A potem relaks z widokiem na lilie wodne...
A dzisiaj Dzień Matki. Z tej okazji spodziewany/ niespodziewany prezent. Niania Aga, która kiedyś opiekowała się Młodzieżą, przyszła i wzięła dziecię na spacer...Godzina dla Matki...Skończyło się na krótkim czytaniu gazety, małej kawie...i szykowaniu prezentu na Dzień Dziecka.

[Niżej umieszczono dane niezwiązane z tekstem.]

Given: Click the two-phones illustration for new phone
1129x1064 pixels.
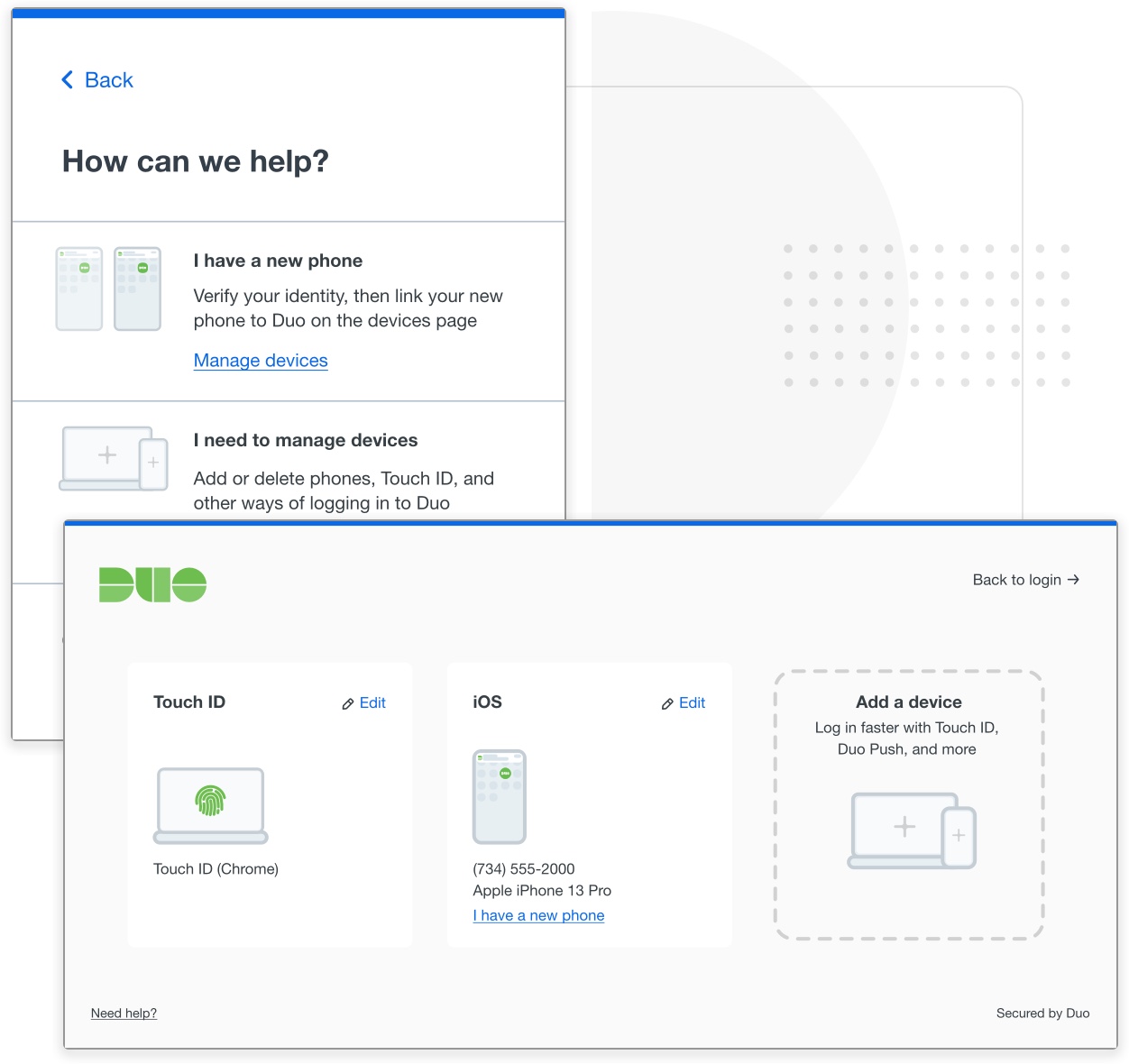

Było bosko.
Aha, i stało się. Administrator nie zamalował, a Młodzież przeczytała "Piopa to pedał".
-Mamo, co to znaczy?
Odpowiedź może być podobna do tej, którą młodzież wygłosiła ostatnio:
-Zjesz jeszcze kanapkę?
-Nie mamo, nawet mnie nie namawiaj...
Więc nawet mnie nie namawiaj dziecko na tłumaczenie kto to Piopa a co/kto to pedał...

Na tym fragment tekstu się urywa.